I turned back to the bolshie superhero, not particularly worried, since he didn’t seem to understand how a dead man’s handle worked and was pressing every button and pushing every lever in a totally futile manner.
“It seems to me that if the building is about to explode, then we want to be as far away from it as possible,” I said. To be honest, I didn’t believe him at all, these superhero types are always kicking up the melodrama. However, the caped crusader wasn’t flagging, he put a hand around my throat and shoved me up against the railings, hissing into my face,
“Take us up there, now!”
Seriously, is it that difficult to say please? Anyway, I took us up there, slowly, because the machine doesn’t go up fast, no matter how much a superhero screams at you.
To cut a long, anticlimactic story short, I got them both up to where the super villain held the woman. They smashed through the window and swooped inside. The window was open, so I don’t see why smashing was needed. She started screaming, which helped no one. They rescued her, she got her shoe caught in the window frame and started screaming again – seriously? Where do they find these women? There was a tussle with the super villain, who I was quietly rooting for. More screaming, whispering, and smashing stuff (I feel sorry for the cleaners). They rescued her, and I took them back down again. Slowly.

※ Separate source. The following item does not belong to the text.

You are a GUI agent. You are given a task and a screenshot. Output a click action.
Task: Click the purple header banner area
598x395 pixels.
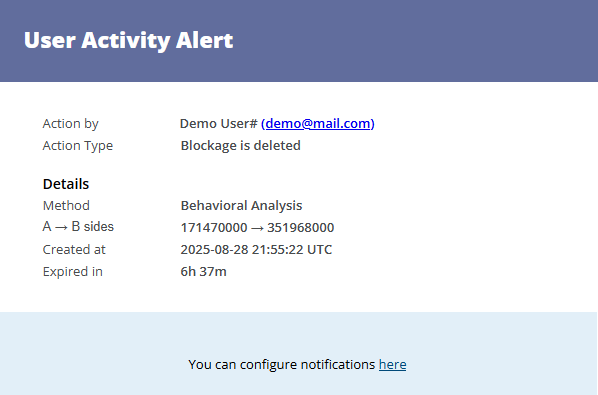(299, 41)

She never even said thank you to me, just stood leaning back against the railing (I made her put a harness on, she had no awareness of safety) and snogging the superhero. The sidekick ran out of quips about half way down, so we continued the journey in silence, just the slurping of the other two to listen to.
And of course it was them who got the TV interviews and the front page photo, nobody asked me. The superhero even lied about how he got up there, said he flew, the twat.